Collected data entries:
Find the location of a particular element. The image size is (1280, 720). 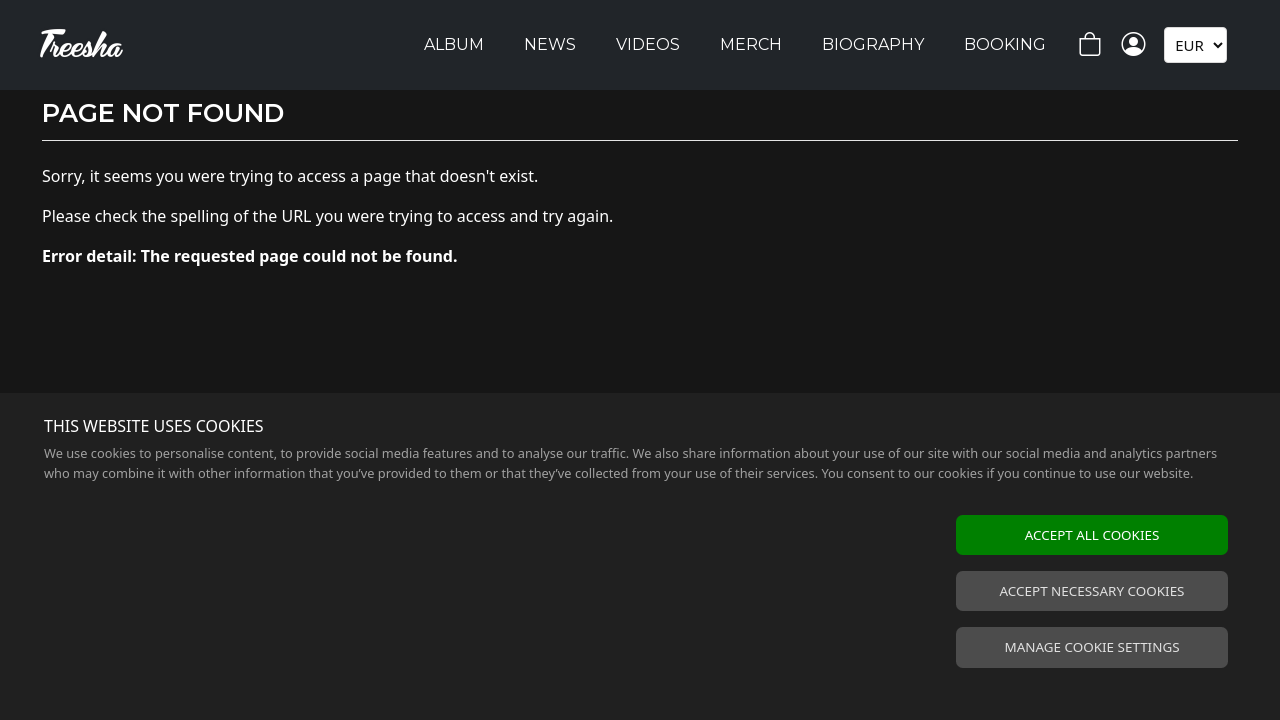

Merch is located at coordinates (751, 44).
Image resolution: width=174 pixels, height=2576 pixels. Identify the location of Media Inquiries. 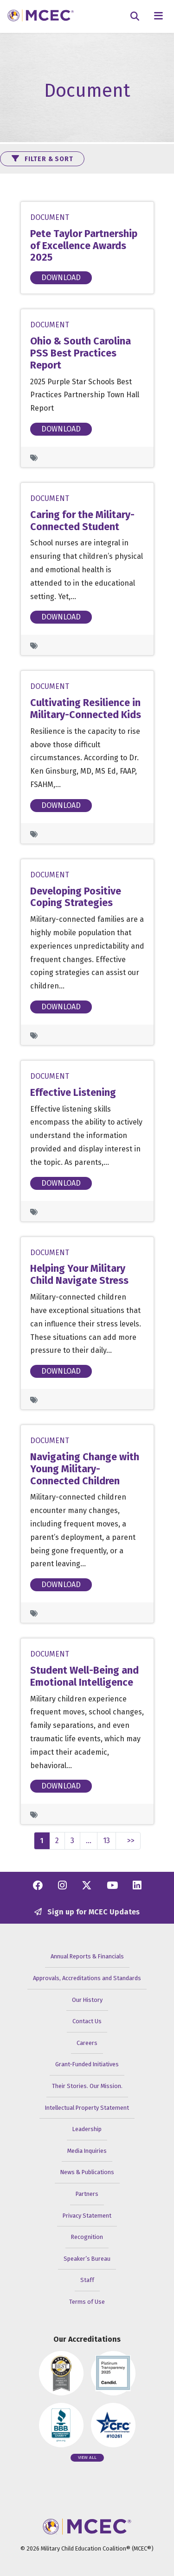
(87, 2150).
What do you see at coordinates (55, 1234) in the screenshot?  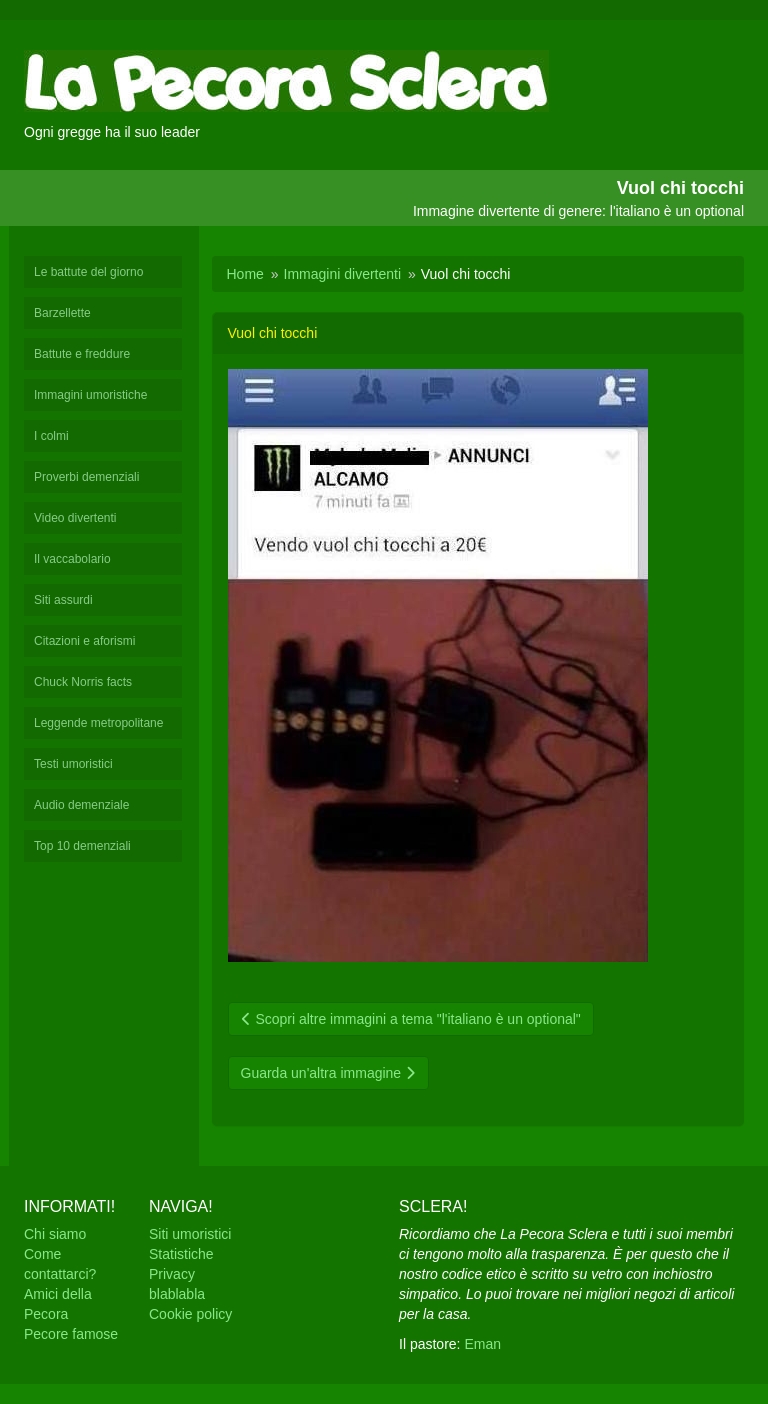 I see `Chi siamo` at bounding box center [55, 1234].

Job >> Can you reproduce the data word for word, from its first line up to and including the line with "(87, 2150).", leaving out the pictures?

Right answer >>
Find the location of a particular element. The image size is (1280, 720). 

Merch is located at coordinates (751, 44).
Image resolution: width=174 pixels, height=2576 pixels. Identify the location of Media Inquiries. 
(87, 2150).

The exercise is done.